**Description of the task**.
Filter these entries down to the lines that hold the word "will", and show each of them.

━━ Records to process

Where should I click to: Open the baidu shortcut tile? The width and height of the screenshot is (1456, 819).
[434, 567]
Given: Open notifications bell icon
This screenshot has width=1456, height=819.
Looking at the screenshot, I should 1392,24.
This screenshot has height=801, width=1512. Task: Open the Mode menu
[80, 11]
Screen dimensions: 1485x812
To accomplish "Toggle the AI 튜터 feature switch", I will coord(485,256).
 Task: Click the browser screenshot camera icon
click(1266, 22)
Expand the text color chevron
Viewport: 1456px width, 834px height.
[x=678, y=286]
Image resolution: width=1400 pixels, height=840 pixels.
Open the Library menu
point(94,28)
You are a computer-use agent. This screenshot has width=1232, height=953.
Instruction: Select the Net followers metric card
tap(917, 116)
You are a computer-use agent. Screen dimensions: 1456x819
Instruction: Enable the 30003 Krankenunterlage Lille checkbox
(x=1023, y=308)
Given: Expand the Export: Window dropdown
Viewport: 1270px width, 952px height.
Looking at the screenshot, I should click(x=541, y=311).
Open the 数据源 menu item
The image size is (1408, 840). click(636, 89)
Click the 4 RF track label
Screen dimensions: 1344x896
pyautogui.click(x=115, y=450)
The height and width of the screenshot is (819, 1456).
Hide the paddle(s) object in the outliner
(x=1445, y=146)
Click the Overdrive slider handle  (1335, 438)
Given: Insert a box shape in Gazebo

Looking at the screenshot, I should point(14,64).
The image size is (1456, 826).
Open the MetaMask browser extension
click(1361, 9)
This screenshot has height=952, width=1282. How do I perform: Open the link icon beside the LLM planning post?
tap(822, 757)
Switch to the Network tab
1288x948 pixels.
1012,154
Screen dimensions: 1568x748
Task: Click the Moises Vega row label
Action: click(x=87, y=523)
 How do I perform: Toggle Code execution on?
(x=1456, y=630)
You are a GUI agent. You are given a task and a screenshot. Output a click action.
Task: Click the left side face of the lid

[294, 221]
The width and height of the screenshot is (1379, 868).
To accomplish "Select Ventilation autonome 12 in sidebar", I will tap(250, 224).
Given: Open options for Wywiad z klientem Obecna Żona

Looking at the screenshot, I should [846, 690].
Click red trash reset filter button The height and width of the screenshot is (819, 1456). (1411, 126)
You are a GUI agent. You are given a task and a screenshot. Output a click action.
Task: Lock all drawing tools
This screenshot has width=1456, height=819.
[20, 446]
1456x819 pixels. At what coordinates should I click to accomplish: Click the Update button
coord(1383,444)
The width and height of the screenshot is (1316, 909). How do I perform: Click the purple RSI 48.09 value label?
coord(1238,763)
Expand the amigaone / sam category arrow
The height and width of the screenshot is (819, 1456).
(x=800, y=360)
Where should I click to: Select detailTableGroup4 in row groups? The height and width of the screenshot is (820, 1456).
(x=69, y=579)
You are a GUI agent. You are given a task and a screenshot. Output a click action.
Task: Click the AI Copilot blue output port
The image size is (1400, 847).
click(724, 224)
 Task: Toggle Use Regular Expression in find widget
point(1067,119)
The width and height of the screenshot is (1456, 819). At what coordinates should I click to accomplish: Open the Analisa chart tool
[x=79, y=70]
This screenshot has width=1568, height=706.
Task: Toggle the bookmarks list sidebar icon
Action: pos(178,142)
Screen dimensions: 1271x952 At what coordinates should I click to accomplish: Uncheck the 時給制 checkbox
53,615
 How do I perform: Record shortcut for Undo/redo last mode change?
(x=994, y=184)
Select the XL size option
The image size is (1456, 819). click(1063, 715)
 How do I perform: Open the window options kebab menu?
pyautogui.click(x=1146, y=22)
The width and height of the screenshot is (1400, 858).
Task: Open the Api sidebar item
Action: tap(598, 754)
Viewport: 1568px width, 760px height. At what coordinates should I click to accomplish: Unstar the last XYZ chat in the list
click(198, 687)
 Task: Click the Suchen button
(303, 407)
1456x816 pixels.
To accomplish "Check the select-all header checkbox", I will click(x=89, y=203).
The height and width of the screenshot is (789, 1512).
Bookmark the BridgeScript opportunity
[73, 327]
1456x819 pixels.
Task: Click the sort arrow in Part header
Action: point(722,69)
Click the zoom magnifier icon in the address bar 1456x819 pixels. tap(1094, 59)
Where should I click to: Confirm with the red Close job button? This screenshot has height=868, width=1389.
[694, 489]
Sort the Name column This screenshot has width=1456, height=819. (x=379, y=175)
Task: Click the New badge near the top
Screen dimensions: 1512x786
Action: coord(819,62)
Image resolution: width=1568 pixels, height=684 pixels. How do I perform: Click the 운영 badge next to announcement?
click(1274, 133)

━━━━

**The completed task**.
To accomplish "Toggle the AI 튜터 feature switch", I will coord(485,256).
To accomplish "Select Ventilation autonome 12 in sidebar", I will tap(250, 224).
To accomplish "Check the select-all header checkbox", I will click(x=89, y=203).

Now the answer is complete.